Small Business Promotional Pricing
Small Business Discount Pricing
How small business promotional pricing is used in B2B selling is applied differently and for different reasons than moving product inventory as in B2C selling. A lot of discount pricing is used in B2C selling and where physical products are being sold from inventory. Price discounting is also appropriate for selling B2B and services too. Below are many of the common promotional pricing methods.
Free: Free services is becoming the hottest method of promotion of those selling on the Web. Customer skepticism has become such a given that the practice of giving away products or services for free has become common place. This approach could be considered akin to the old B2C trial size promotional marketing approach. The idea is to lower customer purchase uncertainty by giving something away of real value and then up-selling the customer because you gained their trust.
- Buy One Get One Free: There are many examples of discount pricing including approaches such as Buy One Get One Free or a slight twist on this theme, buy one item and get another item of equal or lesser value free.
- Loss Leader Pricing: The purpose of loss leader pricing is to entice new buyers. The approach is to offer select products/services at or below cost, with the expectation that these same buyers will purchase other higher profit products/services on the same purchasing trip.
- Close out Pricing: This pricing method is to offer excess or obsolete inventory at a substantial discount. The goal is to recoup some cash before storage or disposal costs place you in negative cash flow position.

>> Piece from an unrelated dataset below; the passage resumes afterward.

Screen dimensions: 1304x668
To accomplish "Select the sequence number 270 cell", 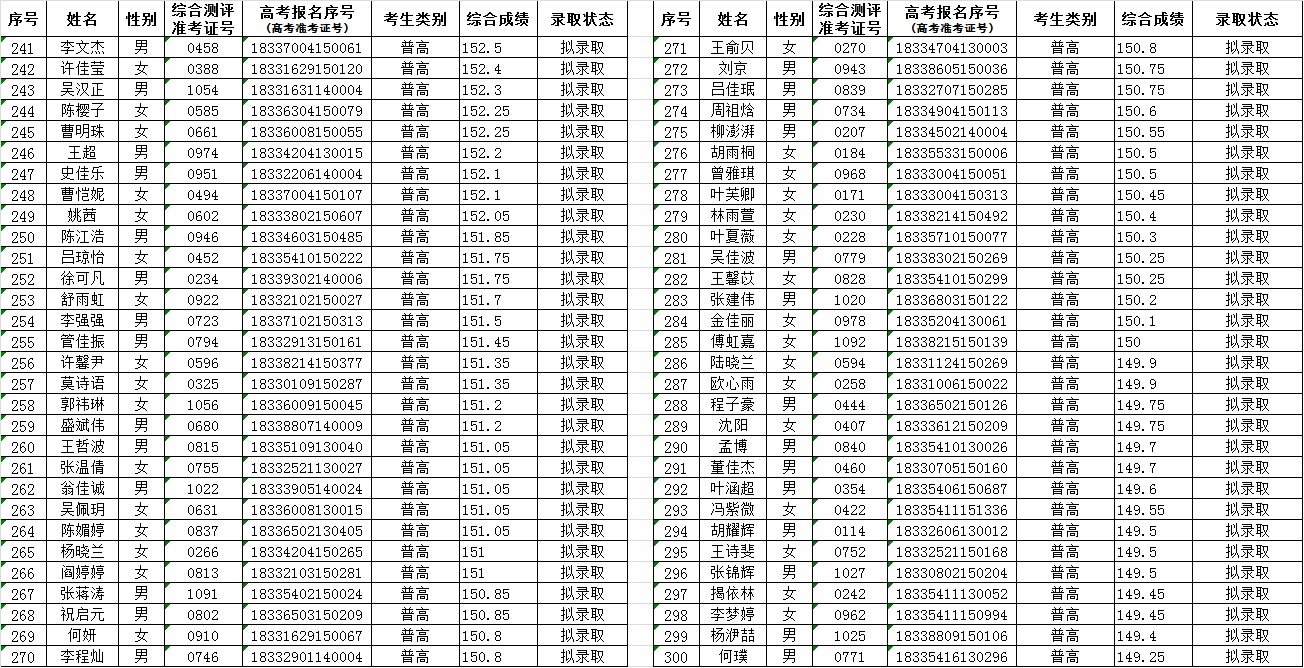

- Membership or Trade Pricing: By segmenting customers in various groups the strategy is to offer profitable customer segments by rewarding them with special prices. This is usually offered as a loyalty or frequenting buying program where these specific customers receive lower prices on certain items, a flat percentage discount, or free rewards.
- Quantity or Bundle Pricing: This strategy encourages people to purchase a large quantity or more total items by offering discounts for quantity or bundling their purchases. You can effectively bundle discontinued, phase-outs or overstocks with good sellers to avoid distress or liquidation pricing. You can also employ this technique with trying to establish new product/services by bundling a new product you're are trying to promote with good selling items to build overall sales or to increase brand identity for your new product/service.
- Geographical Pricing: Geographical pricing is sometimes used where there are circumstances that necessitate pricing products/services differently around the world. This could be due to any number of factors like shipping costs, cultural influences, and scarcity in one locale verses another.
Small Business New Product/Service Pricing Methods
For new products, the pricing objective often is either to maximize profit margin or to maximize the quantity (market share). To meet these objectives, skim pricing and penetration pricing strategies often are typically employed during the initial introduction of the product/service for a limited period of time.
- Price Skimming: This is an excellent strategy for launching new products/services. The new product/service pricing is set at a high profit margin initially since the customer is not familiar with the price that should be paid for this new product/service. The strategy is to recoup R&D and other marketing launch costs prior to the entry of competitor alternatives into the marketplace. Eventually, the new product/service will be priced according to its real value as determined by the marketplace.
- Penetration Pricing: In order to gain market share quickly, the price charged for a product/service is set at a deliberately low price.
- Versioning Pricing: This is now a classic up-sell approach to pricing used widely on the Internet for selling information products. Versioning is an often used pricing strategy for information, services or software. It is most appropriate selling the same base product/service in multiple editions or "versions". An introductory or basic edition is promoted at low or no cost. Then the customer is then encouraged to purchase an upgraded version with more services or value at higher prices.
- Captive Product Pricing: Often referred to as razor/razor blade pricing, the technique is to give away an item and bundle it with another item in the system. In this strategy, you need two items that are required to work together in order to provide a customer benefit. In the razor/razor blade example, a razor is offered at for a low or free price to entice the customer to purchase the razor. Once purchased, the razor blades that will only fit that razor, are then sold at a high profit margin.